La educación necesita poder ser alineada para responder con las necesidades que se desarrollan en un mundo de constante cambio. Un punteo sobre las herramientas que se pueden aplicar.

La transformación constante es una característica de la época, que impacta áreas como la tecnológica, el medio ambienta, la vida social y económica. El desafío es preparar educativamente a las nuevas generaciones tiene una gran urgencia.
Ya no alcanza con simplemente transmitir conocimientos, la educación del siglo XXI debe formar individuos críticos, resilientes y capaces de adaptarse a realidades que cambian con una gran velocidad, según lo requiere el actual escenario.
Desde el impacto de la inteligencia artificial en el mercado laboral hasta la crisis climática y la gran desigualdad, la escuela debe ser el espacio desde donde se impulsen las capacidades necesarias para afrontar estos retos de manera proactiva.
El concepto de “educación de calidad” necesita redefinirse ya que calidad ya no es sinónimo de transmitir contenidos curriculares, sino que se necesita brindar instrumentos y conocimientos claves en los alumnos que respondan a la época.
Desde pensamiento crítico, creatividad, resolución de problemas, alfabetización digital, colaboración hasta aprendizajes para toda la vida, son sumamente necesarias para una persona en formación. La educación se convierte en una herramienta transformadora, no solo para el individuo, sino para la sociedad.
Educación para una nueva realidad
Los modelos tradicionales de enseñanza, son centrados en la memorización y la repetición y demostraron que no son suficientes en este nuevo escenario, en el que se necesita tener habilidades transversales.
En las aulas del presente se deben integrar metodologías que permitan a los estudiantes experimentar, construir conocimiento y entender el sentido de lo que aprenden. Estrategias como el aprendizaje basado en proyectos, el trabajo colaborativo y el pensamiento de diseño ofrecen oportunidades para fomentar la innovación desde edades tempranas.

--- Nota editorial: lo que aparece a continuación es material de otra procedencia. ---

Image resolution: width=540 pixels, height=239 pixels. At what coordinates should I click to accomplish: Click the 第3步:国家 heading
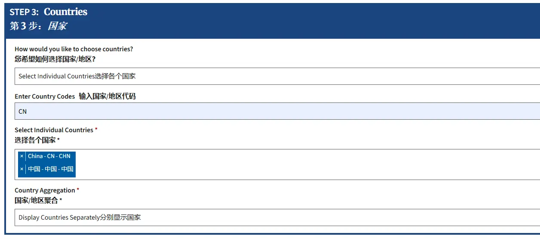(x=38, y=26)
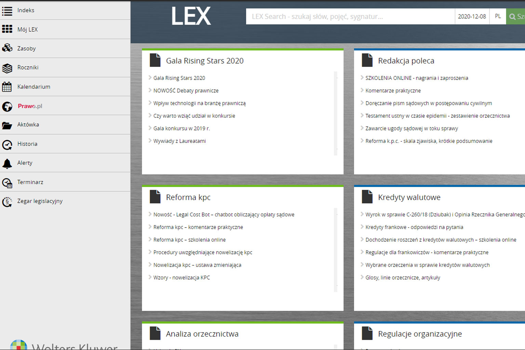525x350 pixels.
Task: Open the PL language selector
Action: (498, 16)
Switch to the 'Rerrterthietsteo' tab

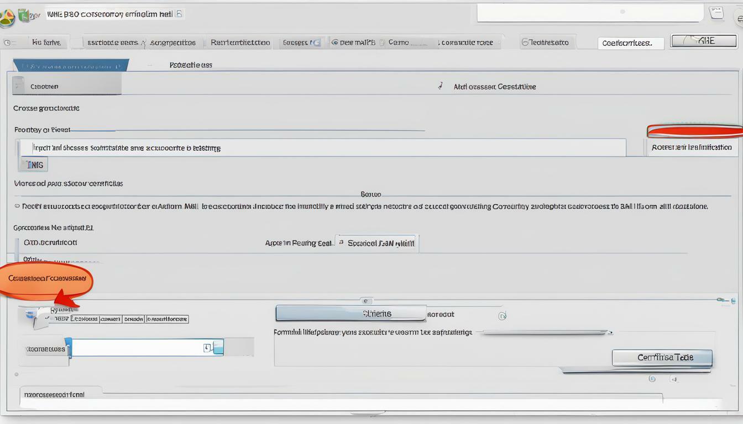coord(240,43)

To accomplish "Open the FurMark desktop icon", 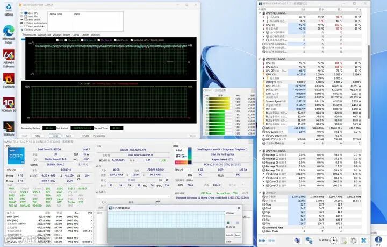I will (8, 79).
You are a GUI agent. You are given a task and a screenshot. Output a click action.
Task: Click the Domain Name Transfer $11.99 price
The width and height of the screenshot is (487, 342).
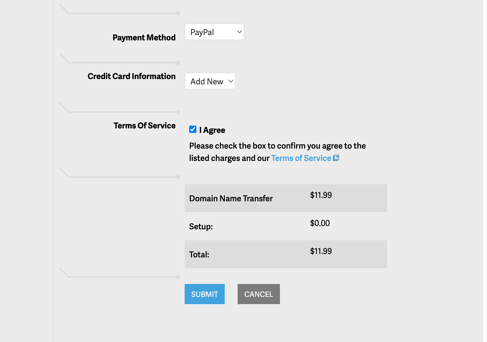[321, 195]
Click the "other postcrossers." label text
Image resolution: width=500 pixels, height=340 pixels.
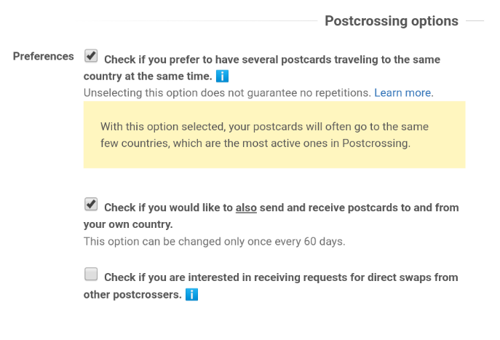click(x=132, y=295)

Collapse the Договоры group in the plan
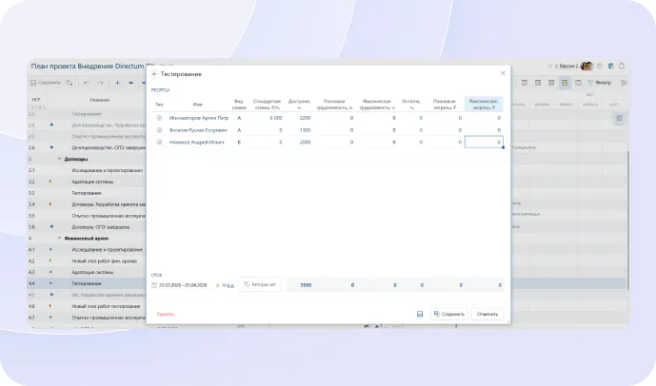59,159
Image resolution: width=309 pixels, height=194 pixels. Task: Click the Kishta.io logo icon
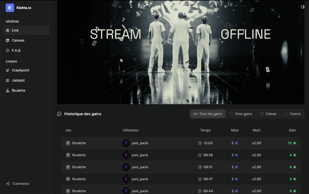(x=10, y=8)
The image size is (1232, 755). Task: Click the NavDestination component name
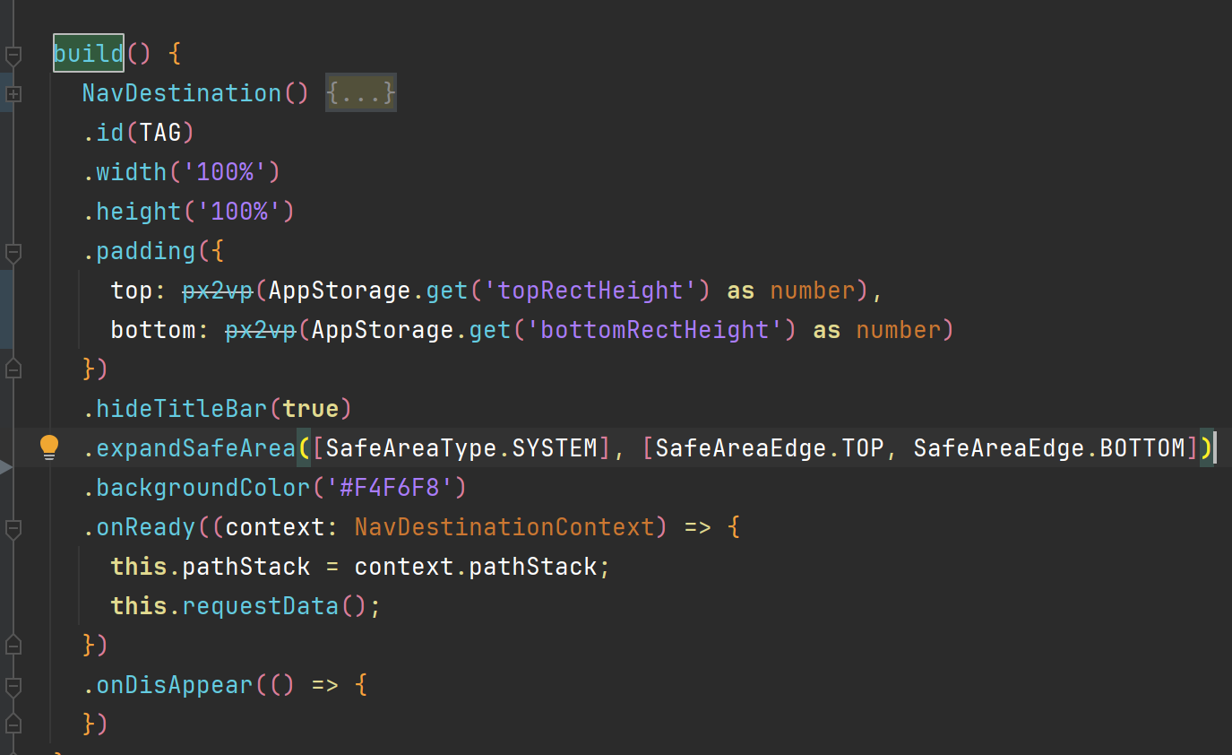pyautogui.click(x=182, y=93)
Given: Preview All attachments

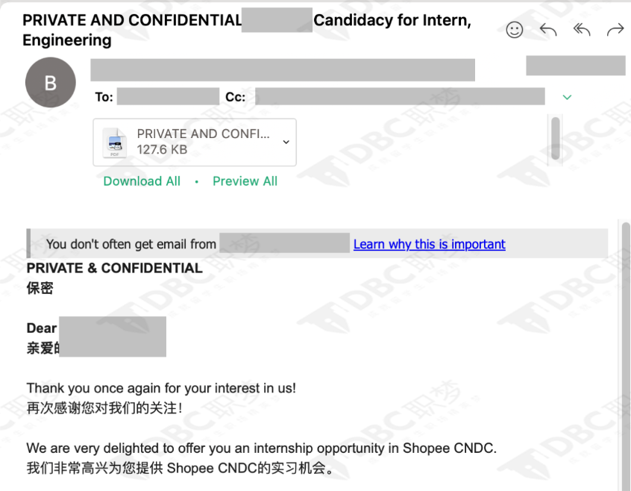Looking at the screenshot, I should pyautogui.click(x=245, y=181).
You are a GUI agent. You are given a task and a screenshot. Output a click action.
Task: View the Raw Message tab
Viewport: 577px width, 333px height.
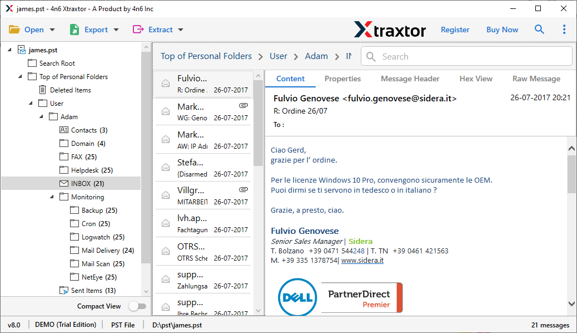tap(536, 79)
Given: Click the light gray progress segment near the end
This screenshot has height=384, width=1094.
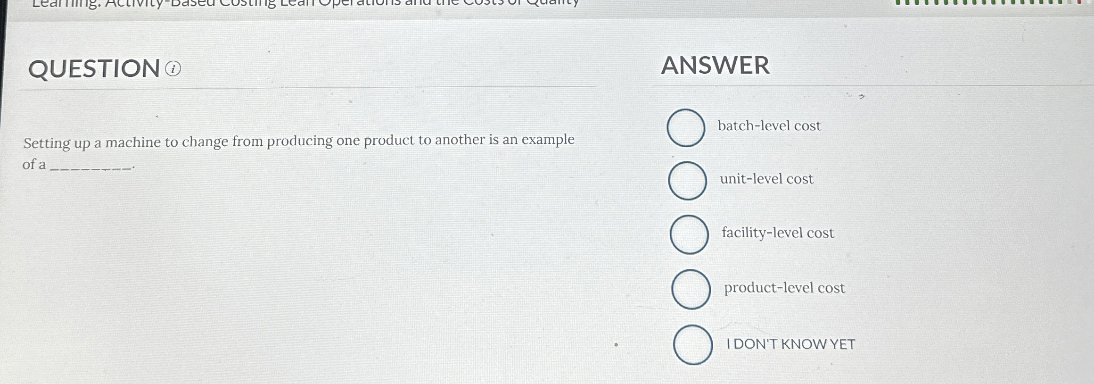Looking at the screenshot, I should [1070, 3].
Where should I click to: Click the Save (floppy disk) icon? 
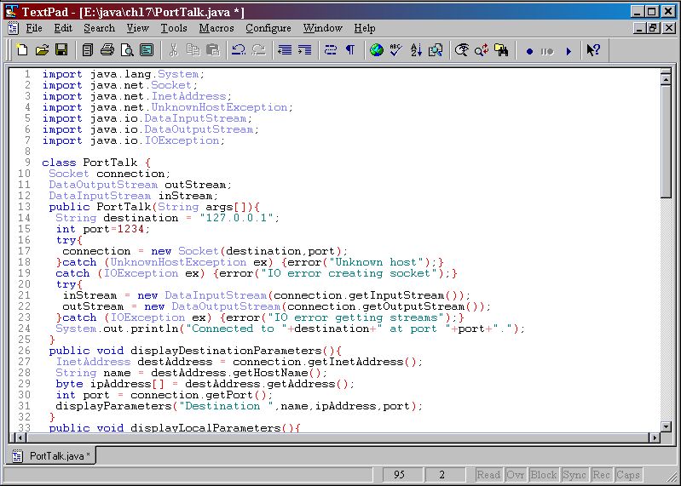coord(61,51)
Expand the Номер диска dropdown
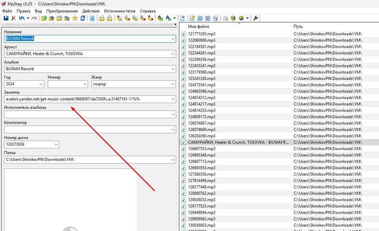The height and width of the screenshot is (231, 379). coord(56,144)
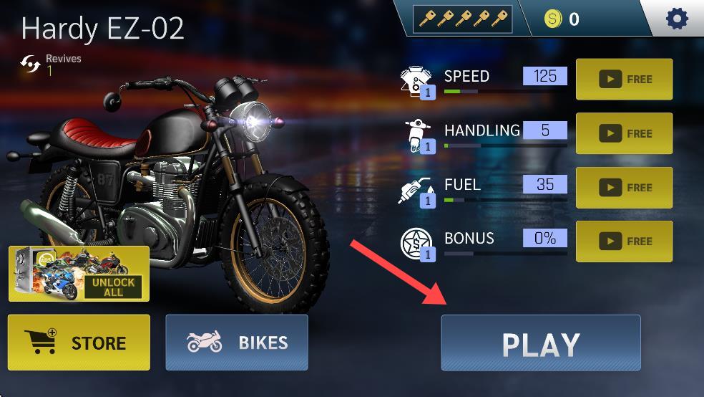Viewport: 704px width, 397px height.
Task: Open the STORE
Action: (79, 343)
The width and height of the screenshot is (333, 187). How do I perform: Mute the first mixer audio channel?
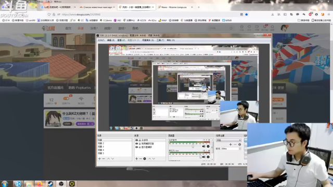point(203,146)
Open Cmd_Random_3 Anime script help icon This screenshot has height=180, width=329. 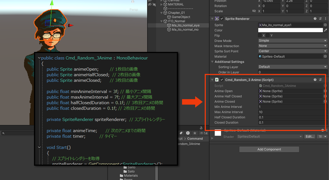tap(315, 80)
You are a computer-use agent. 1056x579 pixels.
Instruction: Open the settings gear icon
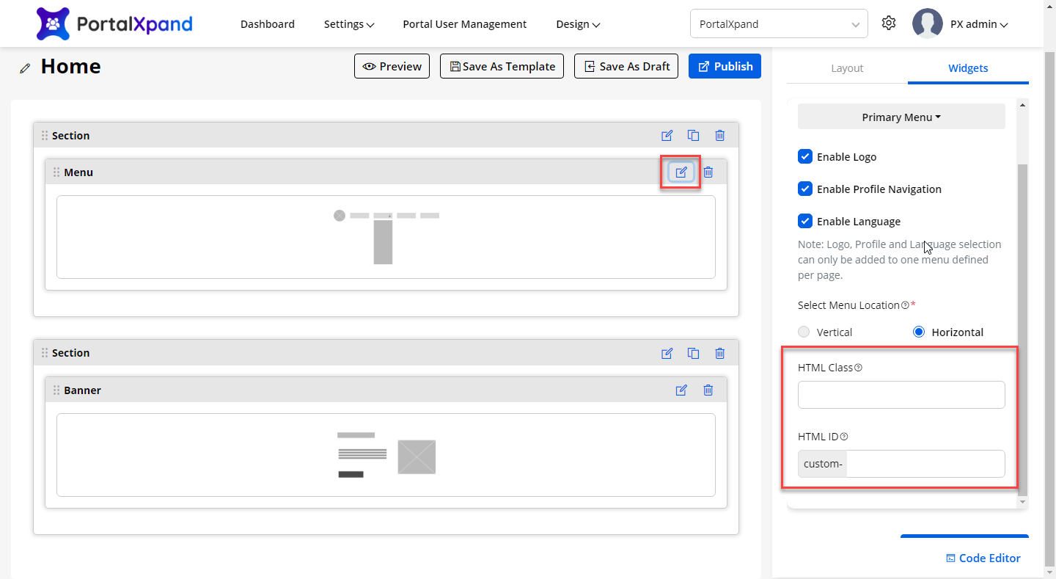(x=889, y=23)
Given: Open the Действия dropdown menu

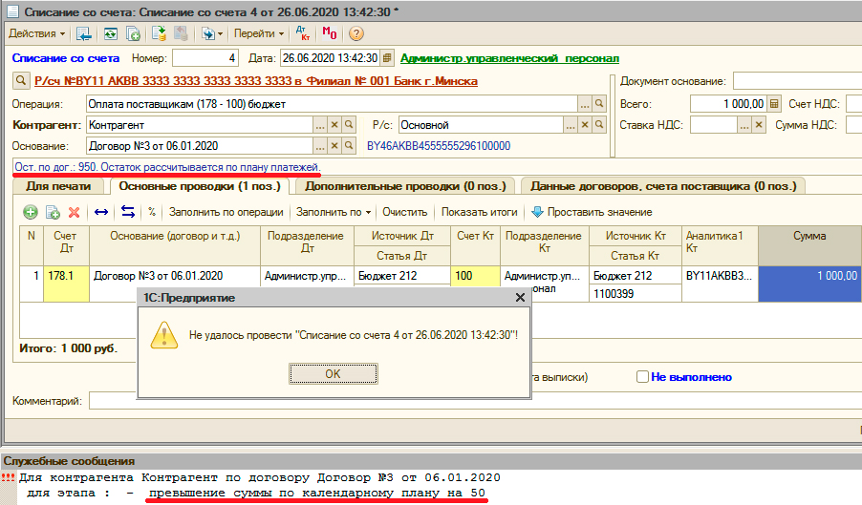Looking at the screenshot, I should 36,33.
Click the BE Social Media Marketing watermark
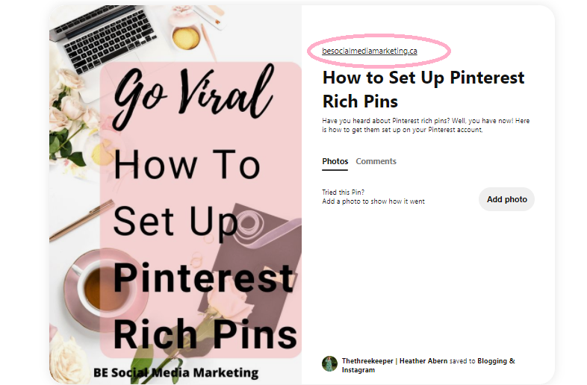The height and width of the screenshot is (385, 587). point(176,372)
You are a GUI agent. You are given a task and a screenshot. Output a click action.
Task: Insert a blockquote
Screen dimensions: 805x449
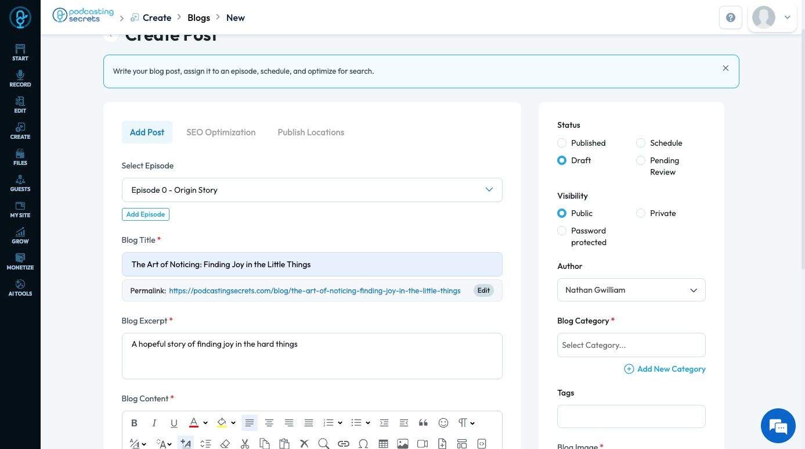point(423,423)
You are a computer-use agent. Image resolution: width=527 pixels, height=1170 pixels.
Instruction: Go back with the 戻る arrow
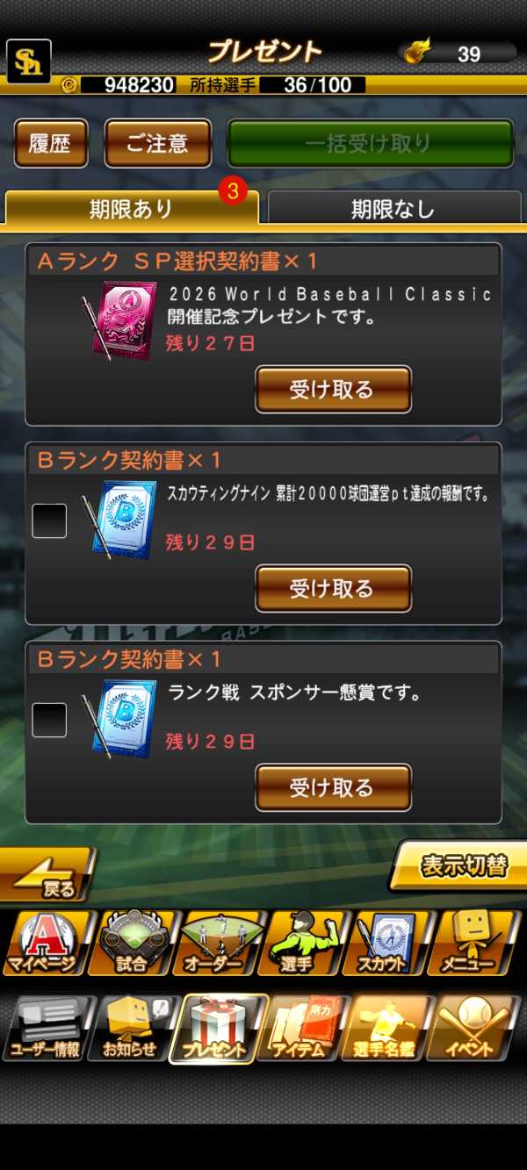click(x=48, y=874)
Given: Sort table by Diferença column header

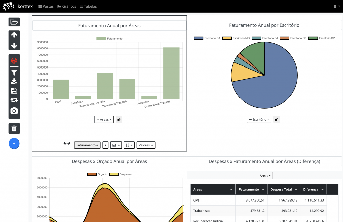Looking at the screenshot, I should coord(313,189).
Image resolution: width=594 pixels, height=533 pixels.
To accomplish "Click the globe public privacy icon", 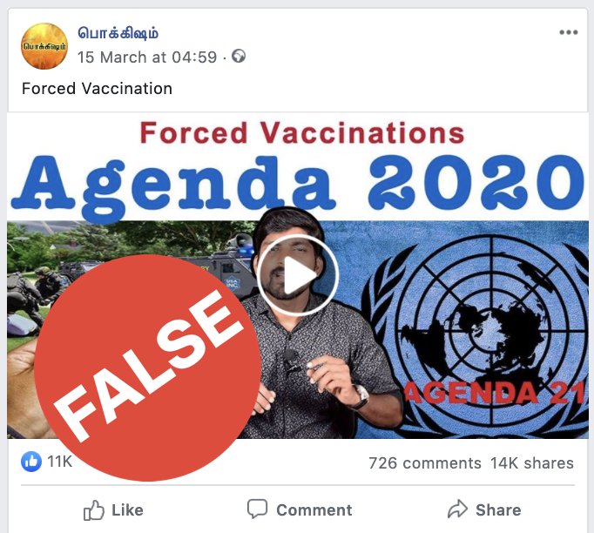I will 239,56.
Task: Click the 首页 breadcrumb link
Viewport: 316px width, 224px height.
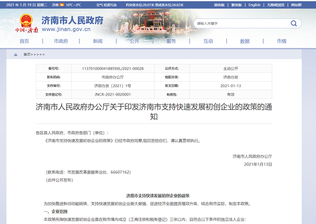Action: click(27, 55)
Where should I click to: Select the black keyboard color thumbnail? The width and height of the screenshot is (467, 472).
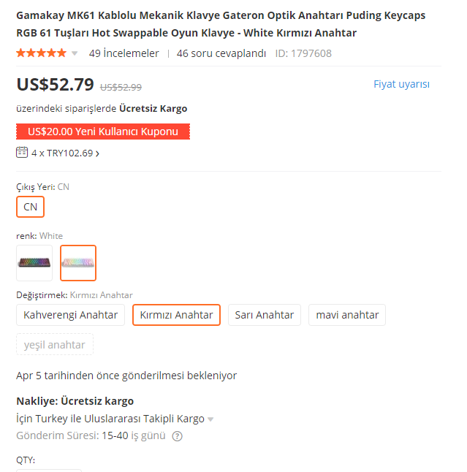[x=34, y=263]
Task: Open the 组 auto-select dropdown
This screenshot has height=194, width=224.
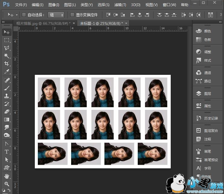Action: [56, 15]
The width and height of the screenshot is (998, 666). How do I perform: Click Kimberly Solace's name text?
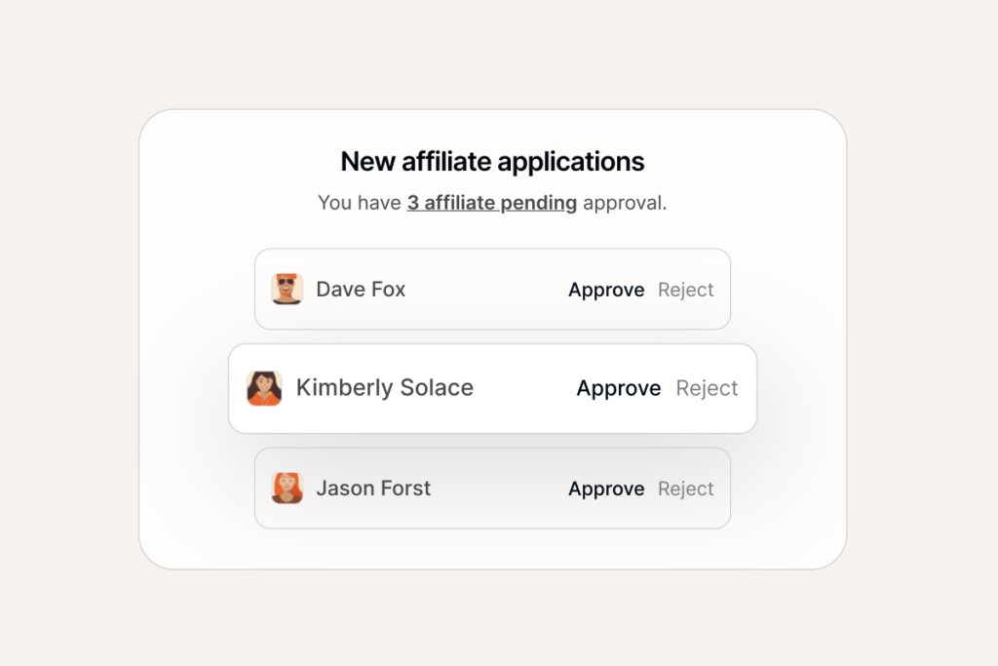pos(384,388)
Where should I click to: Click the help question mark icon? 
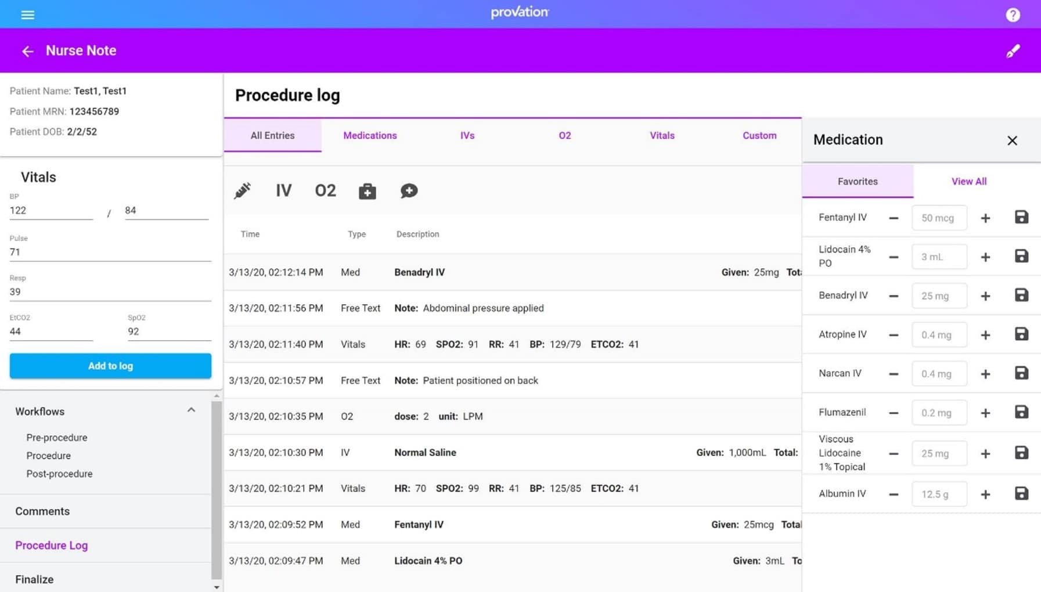point(1013,15)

La pandemia de COVID-19 es un ejemplo de la necesidad de estas herramientas. Esta situación mundial dejó al descubierto tanto la brecha digital como también la necesidad de preparar a docentes y estudiantes para un ecosistema educativo híbrido.
La capacidad de poner en prácticas las herramientas digitales ya no se trata de un complemento, sino de una condición esencial para la inclusión y la participación en a sociedad del conocimiento.
Pero en la actualidad, este cambio está en proceso de adaptación. Y es la formación técnica que adquiere un rol de gran relevancia, si bien muchas veces subestimada frente a la educación universitaria tradicional, la educación técnica y profesional (ETP) permite a las nuevas generaciones tener competencias específicas con aplicación inmediata en el mundo laboral.
En zonas vulnerables o rurales, este modelo mostró tener un impacto social profundo. Programas como “Escuelas de oficios con impacto”, implementados en provincias del norte argentino, da al alumno herramientas concretas para que jóvenes accedan a empleos formales y desarrollen proyectos propios en sus comunidades.
Lo cierto es que el aprendizaje debe concebirse como una construcción conjunta entre escuela, comunidad y sector productivo.
Además de habilidades técnicas y cognitivas, preparar a las nuevas generaciones necesita contar con un desarrollo emocional, teniendo capacidad de autorregularse, de trabajar en equipo, de manejar el estrés y de empatizar con otros es central en un entorno cada vez más interconectado y multicultural.
También, los jóvenes deben ser formados como ciudadanos del mundo, siendo conscientes de los desafíos globales, como el cambio climático, la pobreza o las migraciones, y con las herramientas para actuar de manera responsable. Esto requiere de una educación con perspectiva de derechos humanos, sostenibilidad y participación democrática.
Pero lo cierto es que nada de esto sería posible sin la formación y el acompañamiento docente, siendo los protagonistas de este escenario, por lo que se necesitan espacios de actualización continua, redes de intercambio y condiciones laborales que permitan innovar en las aulas.
Lo cierto es que el aprendizaje no termina con la escuela, y es donde el concepto de “educación a lo largo de la vida” tiene gran relevancia. Esto se enfoca en poder garantizar el acceso a oportunidades de formación continua para jóvenes y adultos, así como reducir las barreras que enfrentan sectores históricamente excluidos.
Las políticas públicas deben enfocarse en ampliar el acceso a la educación flexible, modular y con reconocimiento de saberes previos.
Preparar a las nuevas generaciones para un mundo cambiante es una necesidad, para que a la hora de enfrentarse al “mundo” cuenten con las herramientas que son necesarias. En una época donde la incertidumbre parece ser la única constante, la educación actúa como brújula ya que guía, sostiene, proyecta.
Invertir en educación es la mejor estrategia para construir sociedades más justas, resilientes y sostenibles, para formar personas capaces de imaginar y construir un futuro distinto.